* TASK OBJECTIVE
Skip every picture, and copy exactly the lines from the one containing "Toggle the browser sidebar panel icon" to the end of the data.

* GIVEN INFORMATION
•••••

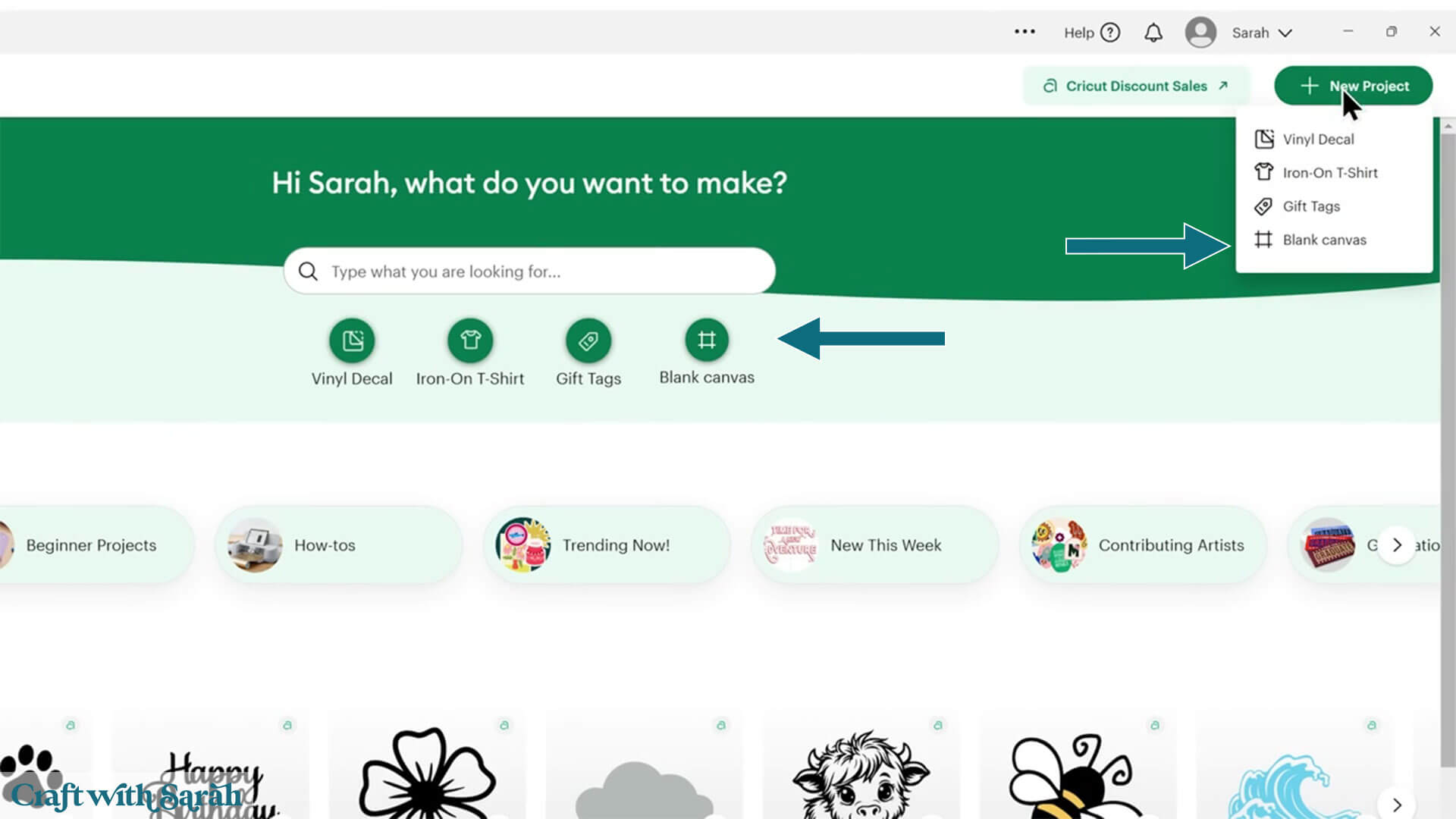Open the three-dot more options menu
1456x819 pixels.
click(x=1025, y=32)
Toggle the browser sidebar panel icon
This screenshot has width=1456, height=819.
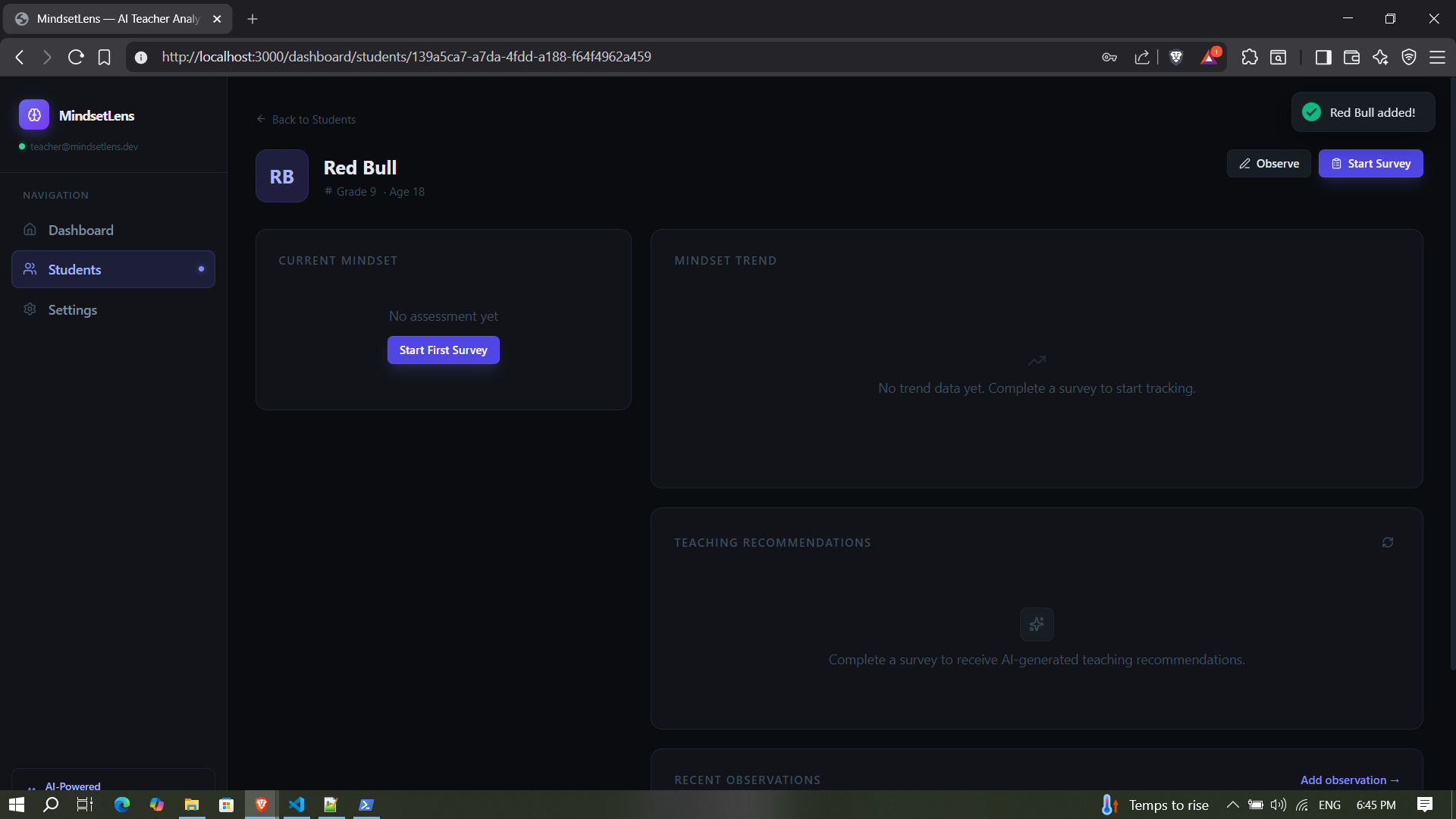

•••••

* REPLY TO THE EXERCISE
Toggle the browser sidebar panel icon
This screenshot has width=1456, height=819.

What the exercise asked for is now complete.